C’est dans une usine de batteries désaffectée, coincée entre la voie ferrée, la RD40 et la RD 933 que l’intercommunalité Est Ensemble a fait venir représentants de promoteurs, bailleurs sociaux et encore l’Agence de l’environnement (Ademe) pour signer une charte de l’économie circulaire et un programme de conversion à la transition écologique. Objectif : reconstruire autrement ce secteur emblématique de la désindustrialisation de l’est parisien.
Avec pas moins de douze projets de renouvellement urbain et un quart de son périmètre compris dans des opérations d’aménagements, le territoire Est Ensemble fait tourner les bétonnières à plein régime. A tel point que le BTP y représente le deuxième poste le plus émetteur de gaz à effet de serre et est le premier producteur de déchets en volume, selon l’intercommunalité. Parler d’avenir vert ici n’a donc de sens qu’en s’attaquant dès à présent à la manière de reconstruire ces vastes friches et c’est tout l’enjeu de la charte, avec un objectif chiffré : valoriser à terme, 70% des déchets issus du BTP.
Réhabilitation plutôt que démolition, réemploi des matériaux, écoconception, urbanisme transitoire
La charte comprend quatre engagements : “préférer la réhabilitation à la démolition , réemployer les matériaux et utiliser des matériaux biosourcés, anticiper les évolutions et la fin de vie dès la conception des constructions, et valoriser le foncier et le bâti inoccupés pendant le temps de développement des futurs projets.” Cela passe par plus d’échanges de matériaux au niveau local, l’installation d’acteurs de la transformation des matériaux et une économie locale plus productive.
L’établissement public territorial Est Ensemble regroupe neuf villes de Seine-Saint-Denis : Bagnolet, Bobigny, Bondy, Les Lilas, Le Pré St-Gervais, Montreuil, Noisy-le-Sec, Pantin et Romainville. Cette intercommunalité fait partie des 12 territoires qui composent la Métropole du Grand Paris.

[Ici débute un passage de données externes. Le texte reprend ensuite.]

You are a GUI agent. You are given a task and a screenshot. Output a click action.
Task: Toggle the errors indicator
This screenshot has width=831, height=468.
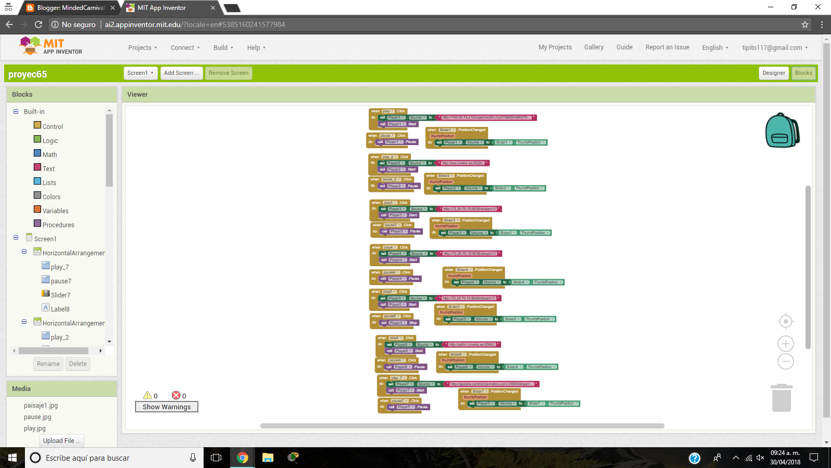point(177,395)
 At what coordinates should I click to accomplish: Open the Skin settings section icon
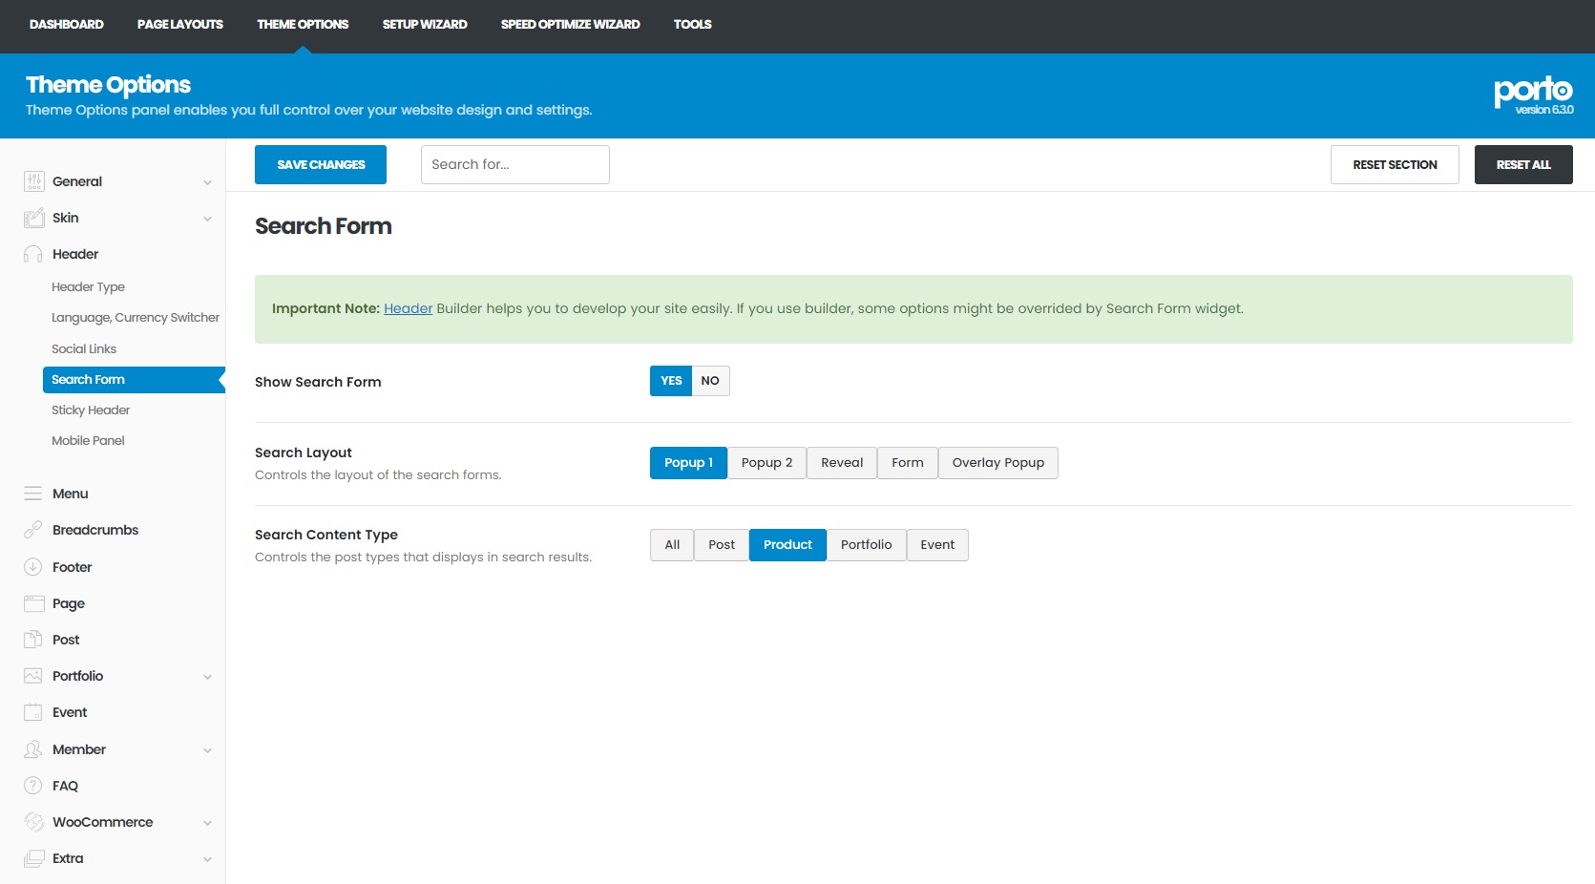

Le levier : la commande publique
Pour encourager cette dynamique, l’intercommunalité entend peser en tant qu’acteur de la commande publique. “Nous pensons que le rôle des aménageurs et des bâtisseurs c’est de nous faire des propositions dès l’origine des projets qui conduisent à la réutilisation des bâtiments. Et lorsque l’on est confronté à la question de la destruction, il faut donc réutiliser au maximum les ressources. C’est ce que nous voulons promouvoir notamment dans le cadre du PNRU (plan national de rénovation urbaine). Nous vous adressons un objectif de réutilisation des matériaux en série“, a ainsi résumé le président du territoire, Patrice Bessac, à l’attention des groupes signataires de la charte, d’Eiffage à Nexity. “Si demain on veut que les entreprises, notamment de l’économie du réemploi s’installent et se développent, il faut aussi qu’on réaffirme cette stratégie politique auprès de ceux qui font le marché. Il faut aussi que les promoteurs comprennent que tartiner dans le cadre de l’économie linéaire, c’est fini“, appuie François Dechy, maire de Romainville.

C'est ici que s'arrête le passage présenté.